The Machine Learning (ML) hype is real. The term is appearing everywhere. You hear phrases like “AI is the new electricity.” The anti-hype is also starting to gain traction. Some still believe that any ML method is just a black box. One thing is clear: the hype is due to the remarkable and hard-to-dismiss impacts of ML on fields ranging from computational medicine to finance. The field of metal casting has not yet felt the impact. In fact, the first paper to extend the application of ML to the field of alloy solidification modeling was published only very recently . This work is intended to shape a productive debate in the casting simulation community about how to utilize ML capabilities in the field of metal casting.
Why Machine Learning for Metal Casting?
Metal casting simulations have so far had to rely entirely on mesh-based numerical methods such as finite element or finite-difference. Computer simulations based on these methods have helped to improve the quality of castings to the extent that nowadays, using casting simulation software is an everyday practice for casting engineers. Despite the positive impact that those simulations have had, simulating realistic solidification models with a spatial resolution that is high enough to fully resolve the physical phenomena incorporated in the simulated model is still computationally intractable. Therefore, engineers are left with no choice but to rely on models that make oversimplifying assumptions. As an example, they typically use models that disregard melt convection entirely or consider it by just increasing the heat conductivity. As another example, dynamic coupling of solidification calculations to thermodynamic databases, which is necessary for realistic simulation of multicomponent alloys, remains beyond what can be achieved in an industrial simulation. Even the over-simplified models can only be simulated on meshes that are typically not fine enough, and therefore the simulation results are typically not fully resolved. Despite all these limitations, running simulations still takes a few hours to a few days and requires expensive hardware.

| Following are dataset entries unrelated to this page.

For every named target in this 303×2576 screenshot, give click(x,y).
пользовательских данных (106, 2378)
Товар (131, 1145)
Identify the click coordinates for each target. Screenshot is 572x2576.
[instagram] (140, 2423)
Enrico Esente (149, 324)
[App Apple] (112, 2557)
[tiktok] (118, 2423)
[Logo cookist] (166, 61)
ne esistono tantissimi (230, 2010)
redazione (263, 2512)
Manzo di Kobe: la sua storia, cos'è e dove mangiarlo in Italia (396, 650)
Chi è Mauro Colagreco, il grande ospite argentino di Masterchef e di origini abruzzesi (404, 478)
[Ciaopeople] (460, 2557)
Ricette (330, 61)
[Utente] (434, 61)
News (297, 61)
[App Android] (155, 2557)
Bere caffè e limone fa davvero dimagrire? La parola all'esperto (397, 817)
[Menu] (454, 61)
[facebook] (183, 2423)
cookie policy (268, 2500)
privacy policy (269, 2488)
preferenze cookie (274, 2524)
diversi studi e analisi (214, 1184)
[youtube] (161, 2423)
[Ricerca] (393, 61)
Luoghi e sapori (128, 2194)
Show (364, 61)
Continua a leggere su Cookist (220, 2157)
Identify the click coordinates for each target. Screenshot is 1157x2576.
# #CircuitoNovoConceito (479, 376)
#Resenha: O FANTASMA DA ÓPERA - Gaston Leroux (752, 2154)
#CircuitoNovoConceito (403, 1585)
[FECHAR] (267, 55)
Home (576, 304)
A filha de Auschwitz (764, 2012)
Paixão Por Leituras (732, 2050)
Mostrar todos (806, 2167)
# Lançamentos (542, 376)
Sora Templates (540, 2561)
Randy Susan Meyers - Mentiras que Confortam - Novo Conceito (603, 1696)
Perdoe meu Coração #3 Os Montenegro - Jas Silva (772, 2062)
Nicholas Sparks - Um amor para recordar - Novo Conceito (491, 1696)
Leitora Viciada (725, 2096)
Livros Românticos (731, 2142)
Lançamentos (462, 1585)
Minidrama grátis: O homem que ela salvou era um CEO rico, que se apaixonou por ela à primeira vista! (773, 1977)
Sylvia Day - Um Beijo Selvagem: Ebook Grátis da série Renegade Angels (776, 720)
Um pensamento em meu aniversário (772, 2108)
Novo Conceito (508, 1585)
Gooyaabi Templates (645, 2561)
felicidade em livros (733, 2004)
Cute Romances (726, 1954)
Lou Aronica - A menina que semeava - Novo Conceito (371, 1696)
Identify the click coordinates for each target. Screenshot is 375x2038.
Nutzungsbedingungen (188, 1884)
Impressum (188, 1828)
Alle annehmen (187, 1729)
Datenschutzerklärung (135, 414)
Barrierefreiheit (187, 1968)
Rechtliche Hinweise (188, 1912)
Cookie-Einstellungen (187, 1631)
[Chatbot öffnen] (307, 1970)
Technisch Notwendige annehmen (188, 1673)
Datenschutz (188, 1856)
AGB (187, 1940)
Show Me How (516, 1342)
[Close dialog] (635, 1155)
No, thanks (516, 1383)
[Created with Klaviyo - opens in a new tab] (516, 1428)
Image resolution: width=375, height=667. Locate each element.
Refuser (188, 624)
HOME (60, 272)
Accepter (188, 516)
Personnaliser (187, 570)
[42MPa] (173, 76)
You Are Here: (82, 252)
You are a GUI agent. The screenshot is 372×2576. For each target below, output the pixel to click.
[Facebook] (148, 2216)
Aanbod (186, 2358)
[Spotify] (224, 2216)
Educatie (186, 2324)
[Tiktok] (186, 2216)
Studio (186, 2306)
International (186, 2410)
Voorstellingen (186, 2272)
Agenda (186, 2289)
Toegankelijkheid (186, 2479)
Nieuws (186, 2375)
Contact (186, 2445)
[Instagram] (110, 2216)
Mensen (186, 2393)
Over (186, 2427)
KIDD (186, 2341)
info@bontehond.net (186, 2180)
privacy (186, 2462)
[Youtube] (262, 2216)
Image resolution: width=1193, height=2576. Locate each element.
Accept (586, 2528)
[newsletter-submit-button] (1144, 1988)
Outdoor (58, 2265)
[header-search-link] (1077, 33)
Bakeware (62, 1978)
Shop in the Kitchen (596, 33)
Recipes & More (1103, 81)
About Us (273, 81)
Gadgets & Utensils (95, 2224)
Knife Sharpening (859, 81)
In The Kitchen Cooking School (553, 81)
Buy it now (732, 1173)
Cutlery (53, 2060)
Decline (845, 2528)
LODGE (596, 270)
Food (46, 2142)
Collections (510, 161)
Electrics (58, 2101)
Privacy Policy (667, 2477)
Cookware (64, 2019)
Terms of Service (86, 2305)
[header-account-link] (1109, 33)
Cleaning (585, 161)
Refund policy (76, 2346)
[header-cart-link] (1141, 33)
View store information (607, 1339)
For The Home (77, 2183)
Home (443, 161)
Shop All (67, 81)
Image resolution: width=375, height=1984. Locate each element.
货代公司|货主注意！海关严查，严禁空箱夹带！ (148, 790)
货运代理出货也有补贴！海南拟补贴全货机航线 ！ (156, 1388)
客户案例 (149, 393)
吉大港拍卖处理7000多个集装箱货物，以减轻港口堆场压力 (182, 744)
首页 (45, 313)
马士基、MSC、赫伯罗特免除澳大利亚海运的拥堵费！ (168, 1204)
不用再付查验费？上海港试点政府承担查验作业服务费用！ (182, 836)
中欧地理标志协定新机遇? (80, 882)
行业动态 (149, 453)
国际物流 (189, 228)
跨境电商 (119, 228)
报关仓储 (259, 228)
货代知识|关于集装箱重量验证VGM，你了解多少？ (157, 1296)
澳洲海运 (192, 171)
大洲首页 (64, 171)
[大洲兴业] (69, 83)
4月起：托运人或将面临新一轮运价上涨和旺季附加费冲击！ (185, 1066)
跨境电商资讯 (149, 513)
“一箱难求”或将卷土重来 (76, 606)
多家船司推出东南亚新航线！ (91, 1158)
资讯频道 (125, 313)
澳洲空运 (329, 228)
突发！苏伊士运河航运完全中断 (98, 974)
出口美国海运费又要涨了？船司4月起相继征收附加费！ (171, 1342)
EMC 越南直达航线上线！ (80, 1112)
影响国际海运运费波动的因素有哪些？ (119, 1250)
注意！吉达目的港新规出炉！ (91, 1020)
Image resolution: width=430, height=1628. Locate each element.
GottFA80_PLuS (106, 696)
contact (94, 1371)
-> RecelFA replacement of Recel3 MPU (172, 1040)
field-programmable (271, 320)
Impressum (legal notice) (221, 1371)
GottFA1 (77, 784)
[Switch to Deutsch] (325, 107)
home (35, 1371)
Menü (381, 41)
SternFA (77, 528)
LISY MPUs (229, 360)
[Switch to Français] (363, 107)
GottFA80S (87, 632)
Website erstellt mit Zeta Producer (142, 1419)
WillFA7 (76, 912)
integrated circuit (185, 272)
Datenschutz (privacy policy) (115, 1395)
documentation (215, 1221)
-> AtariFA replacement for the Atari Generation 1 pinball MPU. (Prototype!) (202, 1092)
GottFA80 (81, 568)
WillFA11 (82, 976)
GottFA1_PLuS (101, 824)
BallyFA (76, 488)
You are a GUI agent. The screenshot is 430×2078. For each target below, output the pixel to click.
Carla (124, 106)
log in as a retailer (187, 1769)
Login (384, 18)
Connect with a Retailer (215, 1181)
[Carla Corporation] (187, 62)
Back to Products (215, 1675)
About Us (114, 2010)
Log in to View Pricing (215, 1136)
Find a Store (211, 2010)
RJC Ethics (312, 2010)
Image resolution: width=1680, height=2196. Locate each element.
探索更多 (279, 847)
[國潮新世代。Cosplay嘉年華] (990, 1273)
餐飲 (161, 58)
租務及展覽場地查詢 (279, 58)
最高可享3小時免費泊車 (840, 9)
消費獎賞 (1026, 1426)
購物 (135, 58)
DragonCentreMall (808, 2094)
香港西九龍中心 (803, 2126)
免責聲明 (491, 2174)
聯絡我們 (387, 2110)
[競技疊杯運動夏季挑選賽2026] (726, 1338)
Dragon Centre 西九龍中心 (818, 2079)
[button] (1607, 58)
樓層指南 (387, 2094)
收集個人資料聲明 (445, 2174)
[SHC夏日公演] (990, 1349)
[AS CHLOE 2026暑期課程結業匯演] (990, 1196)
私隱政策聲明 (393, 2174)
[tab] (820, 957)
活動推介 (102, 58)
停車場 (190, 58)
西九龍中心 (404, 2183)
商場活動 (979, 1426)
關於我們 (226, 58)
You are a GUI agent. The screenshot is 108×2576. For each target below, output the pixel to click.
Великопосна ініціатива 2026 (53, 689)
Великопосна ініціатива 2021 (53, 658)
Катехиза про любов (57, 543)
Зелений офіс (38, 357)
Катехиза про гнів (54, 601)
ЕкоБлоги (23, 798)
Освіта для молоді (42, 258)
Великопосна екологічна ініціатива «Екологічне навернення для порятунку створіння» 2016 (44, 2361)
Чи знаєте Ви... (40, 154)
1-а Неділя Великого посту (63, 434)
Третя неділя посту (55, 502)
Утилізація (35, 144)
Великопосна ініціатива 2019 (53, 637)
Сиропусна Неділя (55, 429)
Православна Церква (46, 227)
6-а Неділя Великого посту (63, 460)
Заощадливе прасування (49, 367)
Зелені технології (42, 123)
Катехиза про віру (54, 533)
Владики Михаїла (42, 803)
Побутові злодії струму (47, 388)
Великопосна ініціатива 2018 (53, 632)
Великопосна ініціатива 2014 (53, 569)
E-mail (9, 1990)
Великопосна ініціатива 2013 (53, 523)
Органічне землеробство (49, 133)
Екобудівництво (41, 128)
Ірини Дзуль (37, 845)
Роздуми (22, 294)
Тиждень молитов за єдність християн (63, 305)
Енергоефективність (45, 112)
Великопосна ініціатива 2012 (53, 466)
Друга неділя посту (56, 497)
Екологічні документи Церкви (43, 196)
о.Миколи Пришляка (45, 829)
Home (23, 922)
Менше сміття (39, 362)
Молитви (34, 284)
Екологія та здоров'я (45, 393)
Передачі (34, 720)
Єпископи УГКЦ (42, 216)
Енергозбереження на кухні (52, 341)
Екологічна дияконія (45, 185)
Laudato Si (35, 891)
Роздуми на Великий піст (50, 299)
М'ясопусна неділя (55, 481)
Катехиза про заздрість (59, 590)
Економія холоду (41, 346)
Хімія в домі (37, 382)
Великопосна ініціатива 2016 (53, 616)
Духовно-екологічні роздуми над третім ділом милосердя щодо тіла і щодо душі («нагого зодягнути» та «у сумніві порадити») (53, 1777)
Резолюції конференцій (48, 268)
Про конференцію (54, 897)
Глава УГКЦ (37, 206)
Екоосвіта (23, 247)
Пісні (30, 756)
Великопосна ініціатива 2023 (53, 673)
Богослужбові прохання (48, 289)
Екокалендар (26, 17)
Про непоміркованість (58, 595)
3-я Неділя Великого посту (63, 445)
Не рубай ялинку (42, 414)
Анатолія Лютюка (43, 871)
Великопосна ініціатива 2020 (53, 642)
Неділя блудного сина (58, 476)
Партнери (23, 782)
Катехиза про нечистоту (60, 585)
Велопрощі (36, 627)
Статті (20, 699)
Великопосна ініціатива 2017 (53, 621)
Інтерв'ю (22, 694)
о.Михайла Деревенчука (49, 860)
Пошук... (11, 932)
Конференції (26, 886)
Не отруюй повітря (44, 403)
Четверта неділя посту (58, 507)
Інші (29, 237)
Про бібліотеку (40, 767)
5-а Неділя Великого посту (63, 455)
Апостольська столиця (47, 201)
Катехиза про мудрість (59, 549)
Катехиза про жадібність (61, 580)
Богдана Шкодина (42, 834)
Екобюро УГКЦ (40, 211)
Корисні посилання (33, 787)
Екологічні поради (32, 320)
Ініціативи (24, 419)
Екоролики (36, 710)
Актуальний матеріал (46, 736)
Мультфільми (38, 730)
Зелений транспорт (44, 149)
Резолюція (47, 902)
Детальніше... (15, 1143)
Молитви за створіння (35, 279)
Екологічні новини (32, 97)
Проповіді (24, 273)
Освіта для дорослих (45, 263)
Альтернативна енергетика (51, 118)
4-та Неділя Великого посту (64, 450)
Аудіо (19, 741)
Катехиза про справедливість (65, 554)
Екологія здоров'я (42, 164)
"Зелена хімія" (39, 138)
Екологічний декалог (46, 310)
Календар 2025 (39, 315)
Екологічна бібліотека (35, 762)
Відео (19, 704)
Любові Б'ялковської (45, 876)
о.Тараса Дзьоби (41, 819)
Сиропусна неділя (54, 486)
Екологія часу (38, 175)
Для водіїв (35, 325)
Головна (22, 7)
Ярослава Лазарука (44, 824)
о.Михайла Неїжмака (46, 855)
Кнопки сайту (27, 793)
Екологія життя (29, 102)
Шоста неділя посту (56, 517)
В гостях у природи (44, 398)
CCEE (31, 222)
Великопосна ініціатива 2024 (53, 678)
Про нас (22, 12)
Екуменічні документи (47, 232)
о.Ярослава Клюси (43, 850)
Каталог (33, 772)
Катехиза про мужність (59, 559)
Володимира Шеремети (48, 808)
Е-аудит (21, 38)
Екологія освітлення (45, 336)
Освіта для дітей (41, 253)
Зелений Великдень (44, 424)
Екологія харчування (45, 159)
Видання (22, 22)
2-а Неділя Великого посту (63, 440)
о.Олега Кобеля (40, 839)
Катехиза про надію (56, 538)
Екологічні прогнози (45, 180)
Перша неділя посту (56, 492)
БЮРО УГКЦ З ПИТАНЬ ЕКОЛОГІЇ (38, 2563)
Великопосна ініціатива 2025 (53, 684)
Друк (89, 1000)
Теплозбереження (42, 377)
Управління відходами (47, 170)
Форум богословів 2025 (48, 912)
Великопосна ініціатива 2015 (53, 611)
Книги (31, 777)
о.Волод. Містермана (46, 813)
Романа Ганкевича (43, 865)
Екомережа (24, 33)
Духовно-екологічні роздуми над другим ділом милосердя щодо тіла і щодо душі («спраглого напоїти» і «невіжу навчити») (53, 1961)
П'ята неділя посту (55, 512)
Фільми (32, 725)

The underlying reason for all the above shortcomings is surprisingly simple: it is the fact that current simulations use numerical differentiation to compute the derivatives in an equation, and numerical differentiation suffers from discretization errors. These errors are proportional to the size of the differentiation step (mesh size or time step) and keeping them small requires having a relatively small step size. That increases the computational cost of the simulations and limits the size of the simulation domain.
In addition to the problems associated with computational cost, current casting simulations have reached maturity over the past few decades, and the chance of developing a radical new technique, to address problems known to be very challenging in solidification simulations, is unlikely. In other words, if we in the casting simulation community use only the methods that have been tried in the past decades, revolutionary progress in the field will be improbable.
Performing fast, fully resolved, and large-scale casting simulations is an intimidating goal. In the following, I discuss why we can reasonably expect to achieve that goal by adopting modeling concepts initially developed in the ML domain, more specifically, a method known as deep neural networks.
Theory-Trained Neural Networks (TTNs)
Machine learning owes its current popularity mainly to deep neural networks. These networks are computing systems that consist of several simple but highly interconnected processing elements called neurons, which map an input array to one or multiple outputs. Each neuron has a bias and connection weights, the values of which are determined in a process called training. After a network is trained, it can be used to make predictions on new input data.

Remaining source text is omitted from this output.